Records locating words and elements:

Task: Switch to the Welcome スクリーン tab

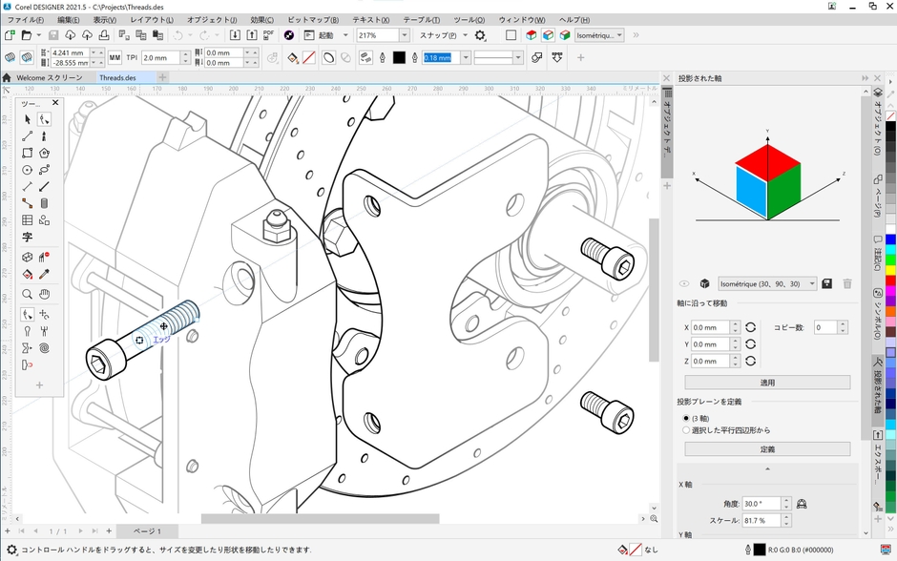Action: coord(49,77)
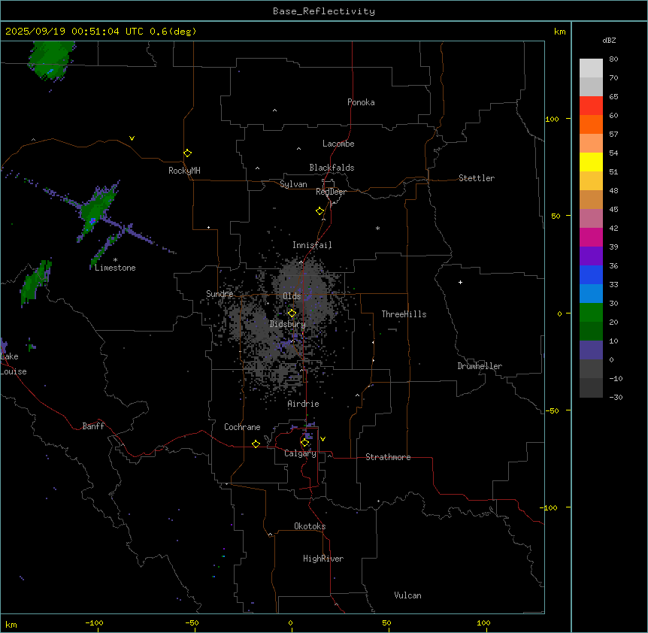Click the dBZ legend heading

610,40
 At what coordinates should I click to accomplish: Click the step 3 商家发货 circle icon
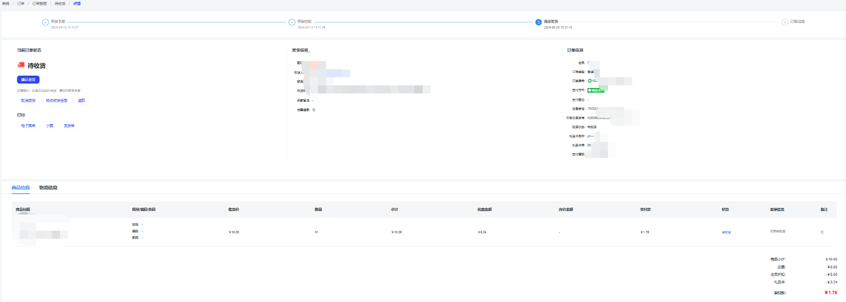tap(538, 22)
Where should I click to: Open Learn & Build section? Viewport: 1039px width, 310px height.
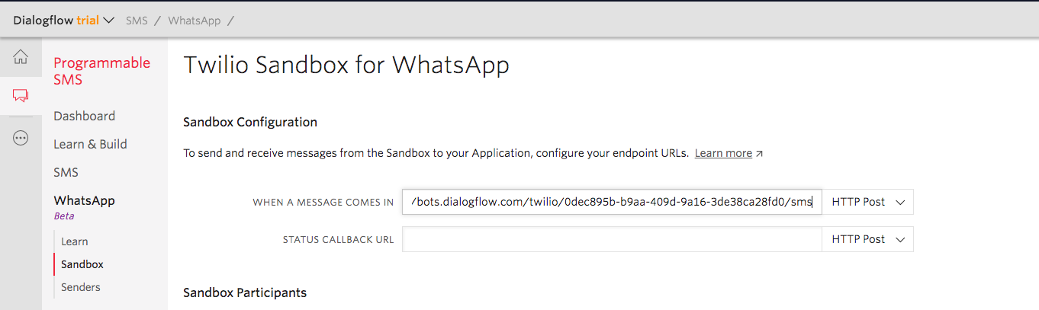click(x=90, y=144)
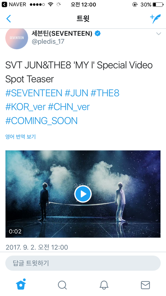
Task: Play the teaser video
Action: 83,194
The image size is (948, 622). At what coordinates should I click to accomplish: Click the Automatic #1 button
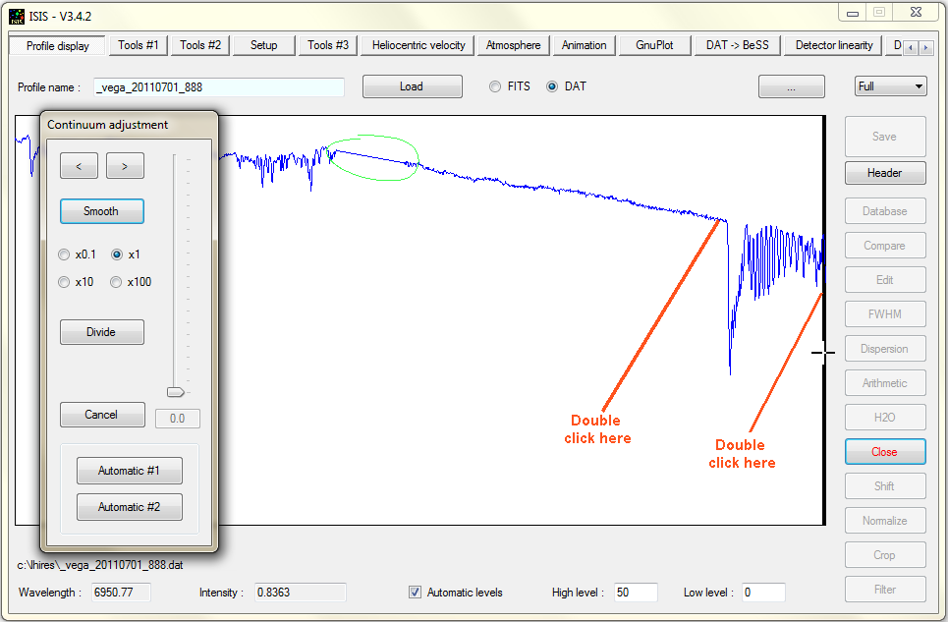pos(129,472)
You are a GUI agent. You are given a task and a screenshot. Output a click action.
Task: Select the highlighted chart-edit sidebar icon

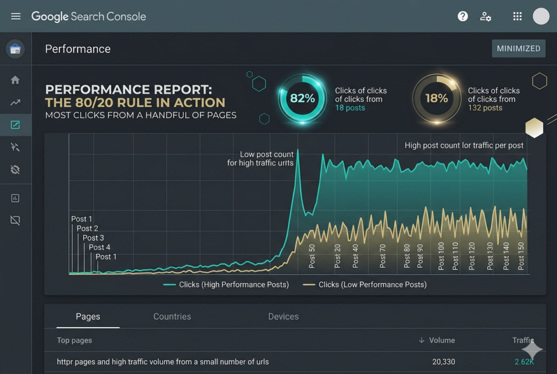[x=15, y=125]
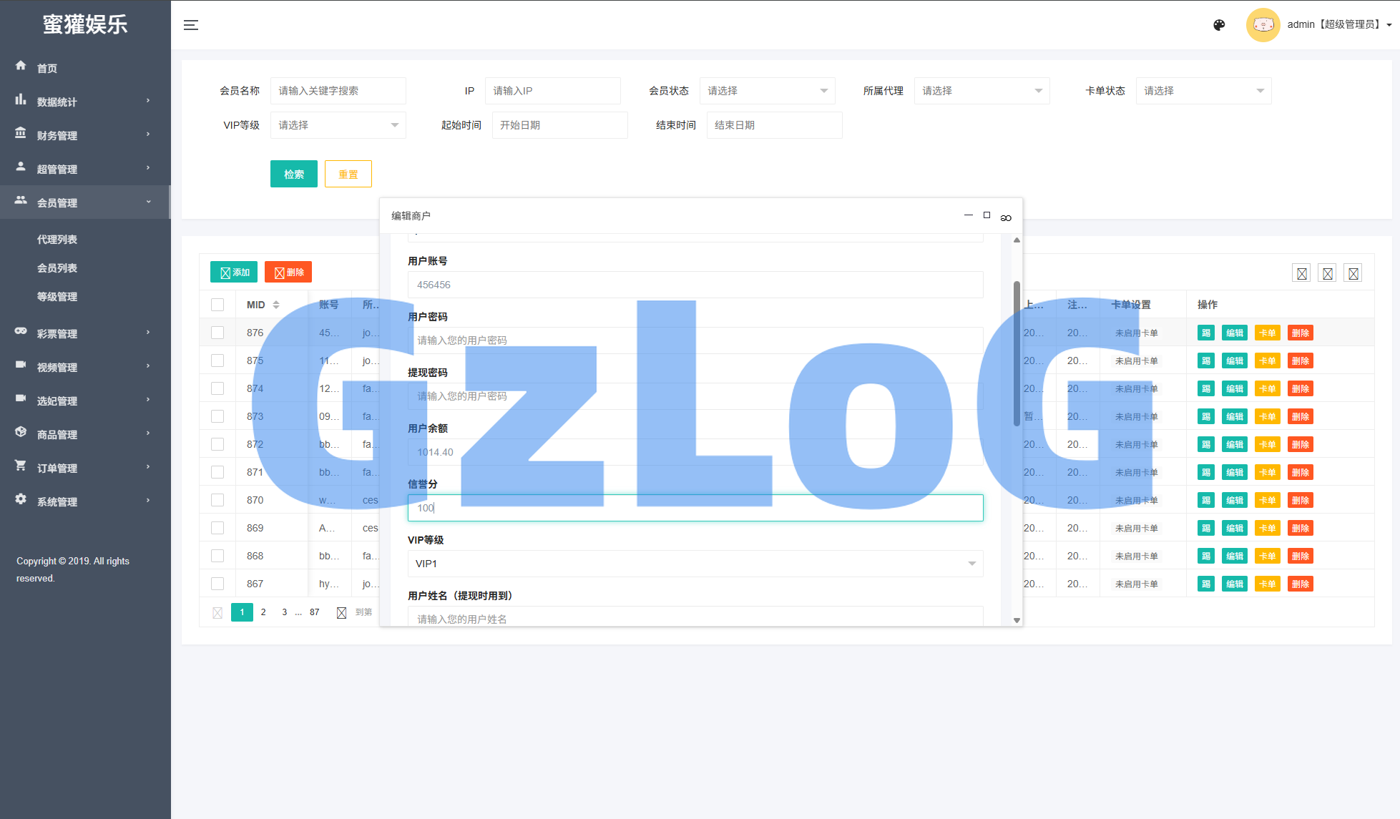Click the 重置 reset button
This screenshot has height=819, width=1400.
(348, 174)
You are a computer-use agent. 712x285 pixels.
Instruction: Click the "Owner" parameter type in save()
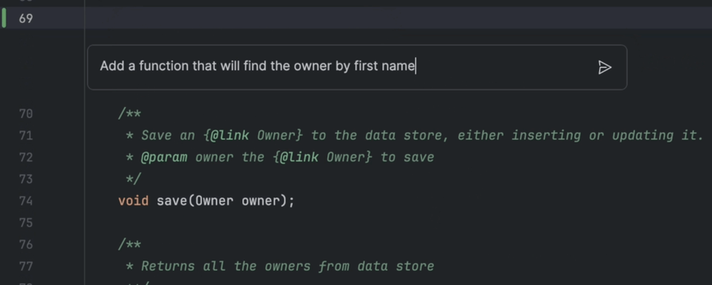(x=214, y=201)
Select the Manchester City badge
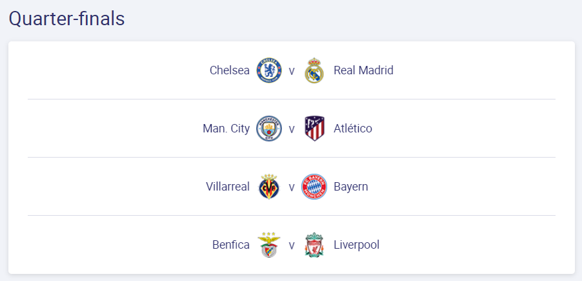582x281 pixels. pos(269,129)
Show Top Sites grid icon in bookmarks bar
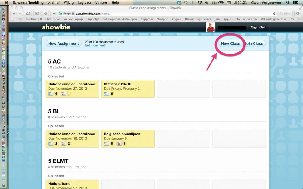 pyautogui.click(x=20, y=19)
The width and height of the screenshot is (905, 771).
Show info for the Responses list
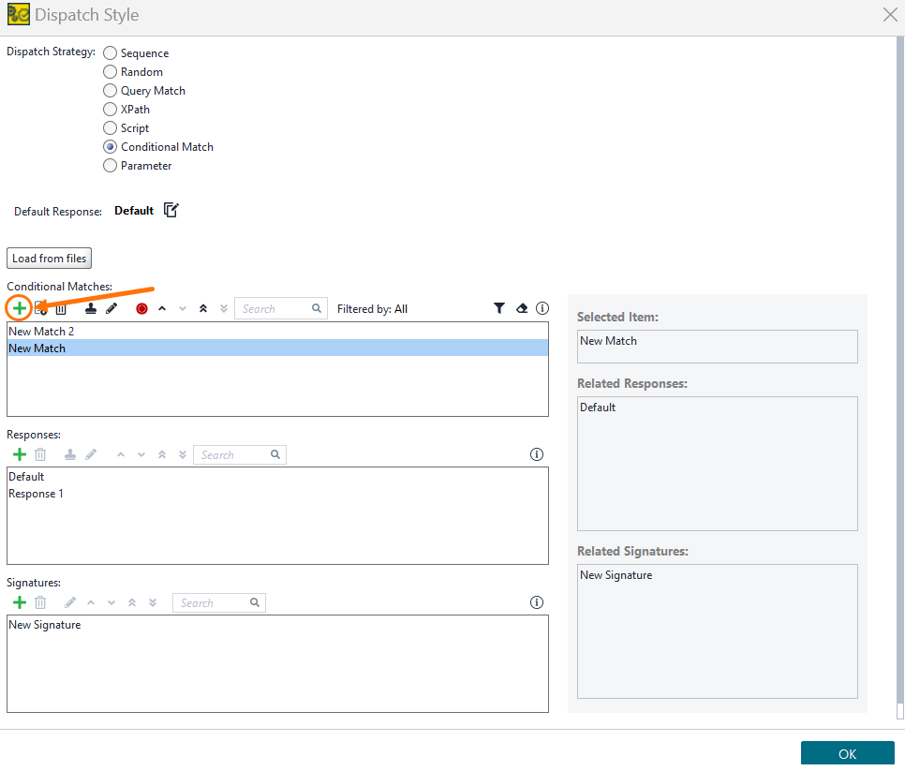point(537,454)
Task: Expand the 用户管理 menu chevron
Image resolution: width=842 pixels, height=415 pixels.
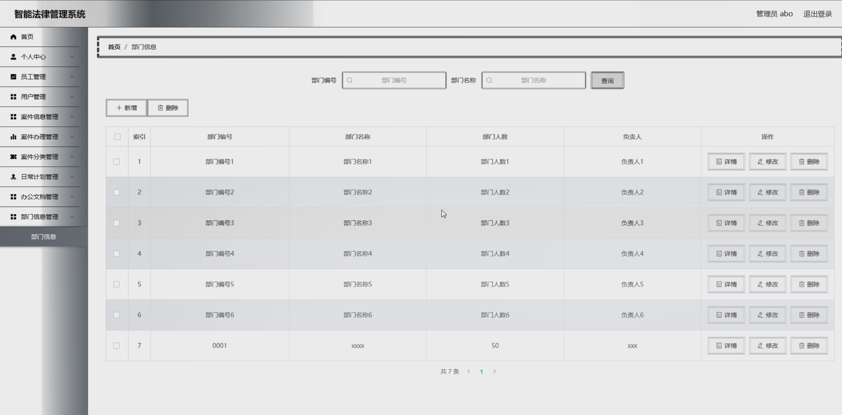Action: point(72,97)
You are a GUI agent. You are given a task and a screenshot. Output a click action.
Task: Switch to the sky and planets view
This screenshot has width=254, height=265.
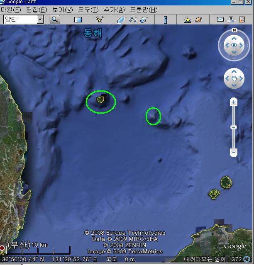[198, 19]
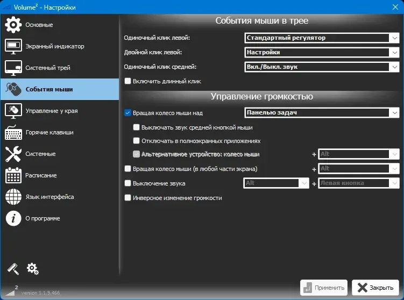Open the Основные gear icon section
Image resolution: width=404 pixels, height=300 pixels.
tap(13, 25)
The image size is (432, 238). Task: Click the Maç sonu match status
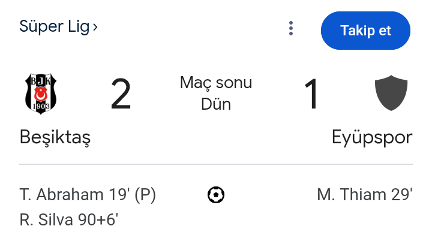coord(216,83)
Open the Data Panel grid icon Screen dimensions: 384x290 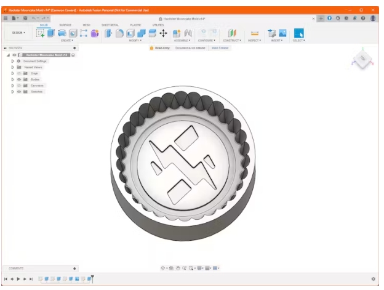[6, 18]
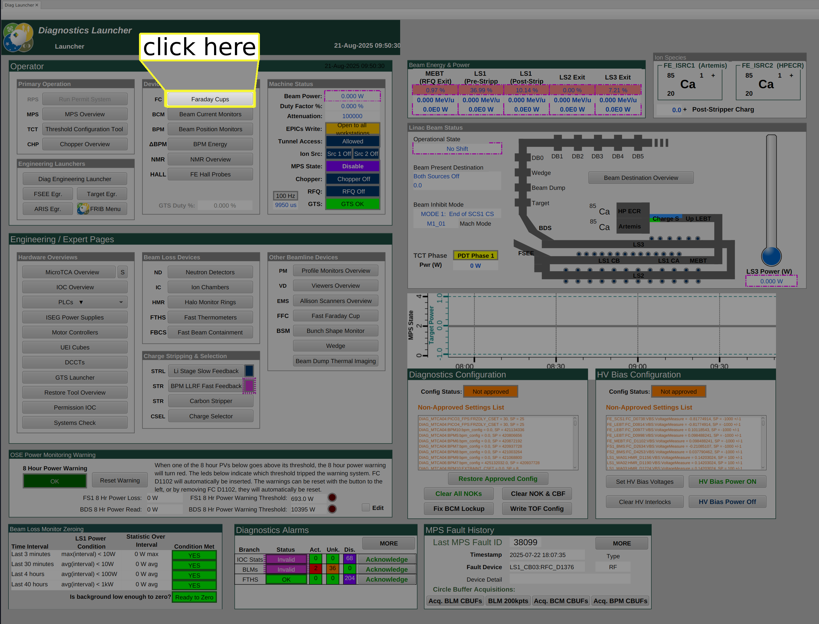Image resolution: width=819 pixels, height=624 pixels.
Task: Click the S button beside MicroTCA Overview
Action: 122,272
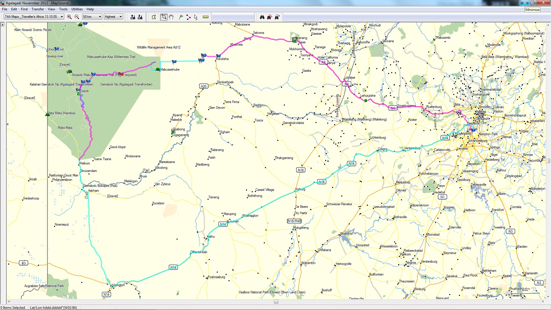Screen dimensions: 551x310
Task: Click the vertical map scrollbar thumb
Action: [548, 161]
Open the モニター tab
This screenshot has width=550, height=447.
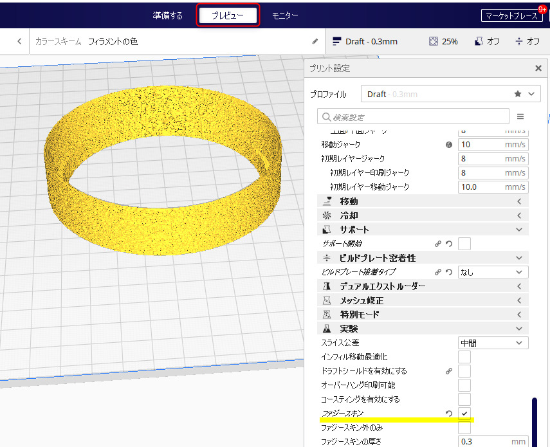coord(285,15)
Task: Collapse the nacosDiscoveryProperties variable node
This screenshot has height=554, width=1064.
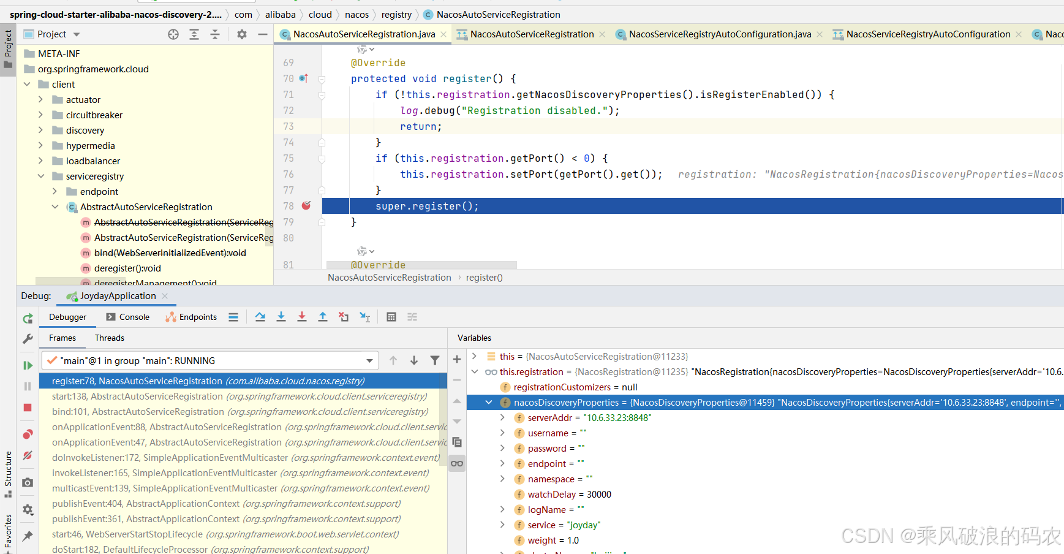Action: pos(489,403)
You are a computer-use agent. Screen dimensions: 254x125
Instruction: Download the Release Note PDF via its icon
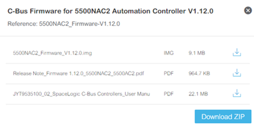(237, 73)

## The problem
Reproduce verbatim the lines from the one containing "Open the モニター tab" through the final line of the records, both ends included. Omit the pictures.

## Problem solution
Open the モニター tab
This screenshot has width=550, height=447.
coord(285,15)
Task: Collapse the nacosDiscoveryProperties variable node
This screenshot has height=554, width=1064.
Action: pos(489,403)
You are a computer-use agent. Screen dimensions: 254x125
Instruction: Download the Release Note PDF via its icon
(237, 73)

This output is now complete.